And it is agreed by and between the said parties, that there shall be had and kept at all times during the continuance of their copartnership, perfect, just, and true books of account, wherein each of the said copartners shall enter and set down, as well all money by them or either of them received, paid, laid out, and expended in and about the said business, as also all goods, wares, commodities, and merchandise, by them or either of them, bought or sold by reason or on account of the said business, and all other matters and things whatsoever to the said business and the management thereof in any wise belonging; which said books shall be used in common between the said copartners, so that either of them may have access thereto, without any interruption or hindrance of the other. And also the said copartners, once in or oftener if necessary, shall make, yield, and render, each to the other, a true, just, and perfect inventory and account of all profits and increase by them, or either of them, made, and of all losses by them, or either of them, sustained; and also all payments, receipts, disbursements, and all other things by them made, received, disbursed, acted, done, or suffered in his said copartnership and business, and the same account so made shall and will clear, adjust, pay, and deliver, each to the other, at the time, their just share of the profits so made as aforesaid.

And the said parties hereby mutually covenant and agree to and with each other, that, during the continuance of the said copartnership, neither of them shall nor will indorse any note, or otherwise become surety for any person or persons whomsoever, without the consent of the other of the said copartners. And at the end, or other sooner determination of their copartnership, the said copartners, each to the other, shall and will make a true, just, and final account of all things relating to their said business, and in all things truly adjust the same; and all and every the stock and stocks, as well as the gains and increase thereof, which shall appear to be remaining, either in money, goods, wares, fixtures, debts, or otherwise, shall be divided between them, in the proportions aforesaid.

In Witness, etc.

(Signatures.)

VARIOUS COVENANTS AND CLAUSES WHICH MAY BE INTRODUCED IN ARTICLES OF COPARTNERSHIP ACCORDING TO CIRCUMSTANCES.

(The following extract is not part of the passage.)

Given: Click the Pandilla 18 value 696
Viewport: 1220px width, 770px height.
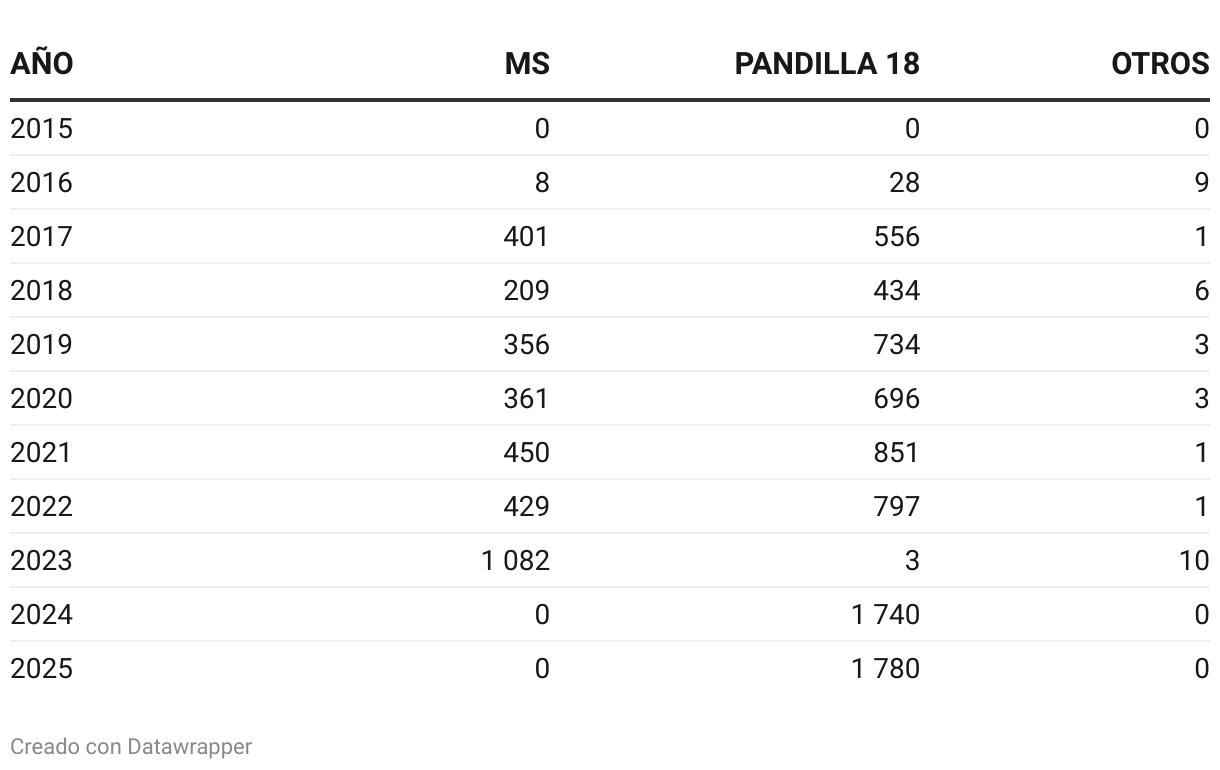Looking at the screenshot, I should tap(896, 399).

Not to trust any one whom the Copartner shall forbid. And that neither of the said parties shall sell or credit any goods or merchandise belonging to the said joint trade, to any person or persons, after notice in writing from the other of the said parties, that such person or persons are not to be credited or trusted.

Not to release any Debt without Consent, Etc.

And that neither of the said parties shall, without the consent of the other, release or compound any debt or demand, due or coming to them on account of their said copartnership, except for so much as shall actually be

received, and brought into the stock or cash account of the said partnership.

Not to be bound, or indorse Bills, Etc., for any one without Consent, Etc.

And that neither of the said parties shall, during this copartnership, without the consent of the other, enter into any deed, covenant, bond or judgment, or become bound as bail or surety, or give any note, or accept or indorse any bill of exchange for himself and partner, without the consent of the other first had and obtained, with or for any person whatsoever.

Neither Party to assign his Interest, Etc.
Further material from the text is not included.